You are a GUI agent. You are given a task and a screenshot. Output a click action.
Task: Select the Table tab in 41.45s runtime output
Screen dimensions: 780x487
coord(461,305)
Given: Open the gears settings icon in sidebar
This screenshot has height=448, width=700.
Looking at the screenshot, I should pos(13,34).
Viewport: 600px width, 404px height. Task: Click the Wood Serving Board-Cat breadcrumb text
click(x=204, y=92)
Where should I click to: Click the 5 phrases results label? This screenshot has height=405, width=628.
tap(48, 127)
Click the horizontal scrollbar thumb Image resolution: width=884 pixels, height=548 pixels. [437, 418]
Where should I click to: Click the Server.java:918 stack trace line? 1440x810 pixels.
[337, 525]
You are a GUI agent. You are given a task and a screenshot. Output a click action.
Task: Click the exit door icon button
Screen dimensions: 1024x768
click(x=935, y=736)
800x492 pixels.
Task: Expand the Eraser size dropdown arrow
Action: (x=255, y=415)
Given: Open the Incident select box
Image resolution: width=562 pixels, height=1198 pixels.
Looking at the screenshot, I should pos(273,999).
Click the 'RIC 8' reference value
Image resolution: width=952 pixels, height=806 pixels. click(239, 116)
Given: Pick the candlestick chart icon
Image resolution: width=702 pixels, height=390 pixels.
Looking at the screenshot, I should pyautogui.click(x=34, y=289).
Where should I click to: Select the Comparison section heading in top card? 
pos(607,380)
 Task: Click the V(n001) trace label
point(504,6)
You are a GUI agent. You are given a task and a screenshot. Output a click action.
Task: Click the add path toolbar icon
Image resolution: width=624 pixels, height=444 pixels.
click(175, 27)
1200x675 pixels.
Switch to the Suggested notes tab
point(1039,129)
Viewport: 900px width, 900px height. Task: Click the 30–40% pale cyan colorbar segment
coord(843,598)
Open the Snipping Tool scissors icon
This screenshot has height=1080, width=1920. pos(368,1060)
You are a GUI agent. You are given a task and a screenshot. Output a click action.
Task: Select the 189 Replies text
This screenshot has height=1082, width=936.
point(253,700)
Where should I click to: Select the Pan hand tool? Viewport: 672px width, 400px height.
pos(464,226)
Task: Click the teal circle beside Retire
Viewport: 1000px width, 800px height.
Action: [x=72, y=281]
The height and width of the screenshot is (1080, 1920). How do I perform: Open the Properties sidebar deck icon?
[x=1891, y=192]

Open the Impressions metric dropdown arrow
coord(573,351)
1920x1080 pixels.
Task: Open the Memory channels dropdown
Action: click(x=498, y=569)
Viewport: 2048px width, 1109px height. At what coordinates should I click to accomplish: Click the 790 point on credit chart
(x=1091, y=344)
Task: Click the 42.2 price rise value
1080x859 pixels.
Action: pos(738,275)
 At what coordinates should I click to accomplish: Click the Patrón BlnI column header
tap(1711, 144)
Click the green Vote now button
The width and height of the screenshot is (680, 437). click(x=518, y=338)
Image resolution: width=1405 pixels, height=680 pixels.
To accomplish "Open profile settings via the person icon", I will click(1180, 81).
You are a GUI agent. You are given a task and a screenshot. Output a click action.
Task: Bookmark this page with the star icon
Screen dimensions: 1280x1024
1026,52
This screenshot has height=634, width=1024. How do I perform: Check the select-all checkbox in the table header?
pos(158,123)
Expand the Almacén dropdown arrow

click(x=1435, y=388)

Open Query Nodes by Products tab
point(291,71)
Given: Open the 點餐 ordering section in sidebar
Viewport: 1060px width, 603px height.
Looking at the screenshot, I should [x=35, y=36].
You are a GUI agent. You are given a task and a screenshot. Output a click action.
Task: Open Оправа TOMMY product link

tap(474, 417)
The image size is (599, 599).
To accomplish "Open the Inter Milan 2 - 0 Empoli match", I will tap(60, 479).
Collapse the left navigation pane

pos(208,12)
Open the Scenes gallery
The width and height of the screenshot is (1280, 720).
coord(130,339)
= = = = =
### TO DO
Please output all the rows above as a Markdown table with columns No. and Line, numbering each non-blank line in order and leaving out blank lines.

### SOLUTION TO THIS PROBLEM
| No. | Line |
|---|---|
| 1 | You are a GUI agent. You are given a task and a screenshot. Output a click action. |
| 2 | Task: Select the Table tab in 41.45s runtime output |
| 3 | Screen dimensions: 780x487 |
| 4 | coord(461,305) |
| 5 | Given: Open the gears settings icon in sidebar |
| 6 | This screenshot has height=448, width=700. |
| 7 | Looking at the screenshot, I should pos(13,34). |
| 8 | Viewport: 600px width, 404px height. Task: Click the Wood Serving Board-Cat breadcrumb text |
| 9 | click(x=204, y=92) |
| 10 | Where should I click to: Click the 5 phrases results label? This screenshot has height=405, width=628. |
| 11 | tap(48, 127) |
| 12 | Click the horizontal scrollbar thumb Image resolution: width=884 pixels, height=548 pixels. [437, 418] |
| 13 | Where should I click to: Click the Server.java:918 stack trace line? 1440x810 pixels. |
| 14 | [337, 525] |
| 15 | You are a GUI agent. You are given a task and a screenshot. Output a click action. |
| 16 | Task: Click the exit door icon button |
| 17 | Screen dimensions: 1024x768 |
| 18 | click(x=935, y=736) |
| 19 | 800x492 pixels. |
| 20 | Task: Expand the Eraser size dropdown arrow |
| 21 | Action: (x=255, y=415) |
| 22 | Given: Open the Incident select box |
| 23 | Image resolution: width=562 pixels, height=1198 pixels. |
| 24 | Looking at the screenshot, I should pos(273,999). |
| 25 | Click the 'RIC 8' reference value |
| 26 | Image resolution: width=952 pixels, height=806 pixels. click(239, 116) |
| 27 | Given: Pick the candlestick chart icon |
| 28 | Image resolution: width=702 pixels, height=390 pixels. |
| 29 | Looking at the screenshot, I should pyautogui.click(x=34, y=289). |
| 30 | Where should I click to: Select the Comparison section heading in top card?  |
| 31 | pos(607,380) |
| 32 |  Task: Click the V(n001) trace label |
| 33 | point(504,6) |
| 34 | You are a GUI agent. You are given a task and a screenshot. Output a click action. |
| 35 | Task: Click the add path toolbar icon |
| 36 | Image resolution: width=624 pixels, height=444 pixels. |
| 37 | click(175, 27) |
| 38 | 1200x675 pixels. |
| 39 | Switch to the Suggested notes tab |
| 40 | point(1039,129) |
| 41 | Viewport: 900px width, 900px height. Task: Click the 30–40% pale cyan colorbar segment |
| 42 | coord(843,598) |
| 43 | Open the Snipping Tool scissors icon |
| 44 | This screenshot has height=1080, width=1920. pos(368,1060) |
| 45 | You are a GUI agent. You are given a task and a screenshot. Output a click action. |
| 46 | Task: Select the 189 Replies text |
| 47 | This screenshot has height=1082, width=936. |
| 48 | point(253,700) |
| 49 | Where should I click to: Select the Pan hand tool? Viewport: 672px width, 400px height. |
| 50 | pos(464,226) |
| 51 | Task: Click the teal circle beside Retire |
| 52 | Viewport: 1000px width, 800px height. |
| 53 | Action: [x=72, y=281] |
| 54 | The height and width of the screenshot is (1080, 1920). How do I perform: Open the Properties sidebar deck icon? |
| 55 | [x=1891, y=192] |
| 56 | Open the Impressions metric dropdown arrow |
| 57 | coord(573,351) |
| 58 | 1920x1080 pixels. |
| 59 | Task: Open the Memory channels dropdown |
| 60 | Action: click(x=498, y=569) |
| 61 | Viewport: 2048px width, 1109px height. At what coordinates should I click to accomplish: Click the 790 point on credit chart |
| 62 | (x=1091, y=344) |
| 63 | Task: Click the 42.2 price rise value |
| 64 | 1080x859 pixels. |
| 65 | Action: pos(738,275) |
| 66 |  At what coordinates should I click to accomplish: Click the Patrón BlnI column header |
| 67 | tap(1711, 144) |
| 68 | Click the green Vote now button |
| 69 | The width and height of the screenshot is (680, 437). click(x=518, y=338) |
| 70 | Image resolution: width=1405 pixels, height=680 pixels. |
| 71 | To accomplish "Open profile settings via the person icon", I will click(1180, 81). |
| 72 | You are a GUI agent. You are given a task and a screenshot. Output a click action. |
| 73 | Task: Bookmark this page with the star icon |
| 74 | Screen dimensions: 1280x1024 |
| 75 | 1026,52 |
| 76 | This screenshot has height=634, width=1024. How do I perform: Check the select-all checkbox in the table header? |
| 77 | pos(158,123) |
| 78 | Expand the Almacén dropdown arrow |
| 79 | click(x=1435, y=388) |
| 80 | Open Query Nodes by Products tab |
| 81 | point(291,71) |
| 82 | Given: Open the 點餐 ordering section in sidebar |
| 83 | Viewport: 1060px width, 603px height. |
| 84 | Looking at the screenshot, I should [x=35, y=36]. |
| 85 | You are a GUI agent. You are given a task and a screenshot. Output a click action. |
| 86 | Task: Open Оправа TOMMY product link |
| 87 | tap(474, 417) |
| 88 | The image size is (599, 599). |
| 89 | To accomplish "Open the Inter Milan 2 - 0 Empoli match", I will tap(60, 479). |
| 90 | Collapse the left navigation pane |
| 91 | pos(208,12) |
| 92 | Open the Scenes gallery |
| 93 | The width and height of the screenshot is (1280, 720). |
| 94 | coord(130,339) |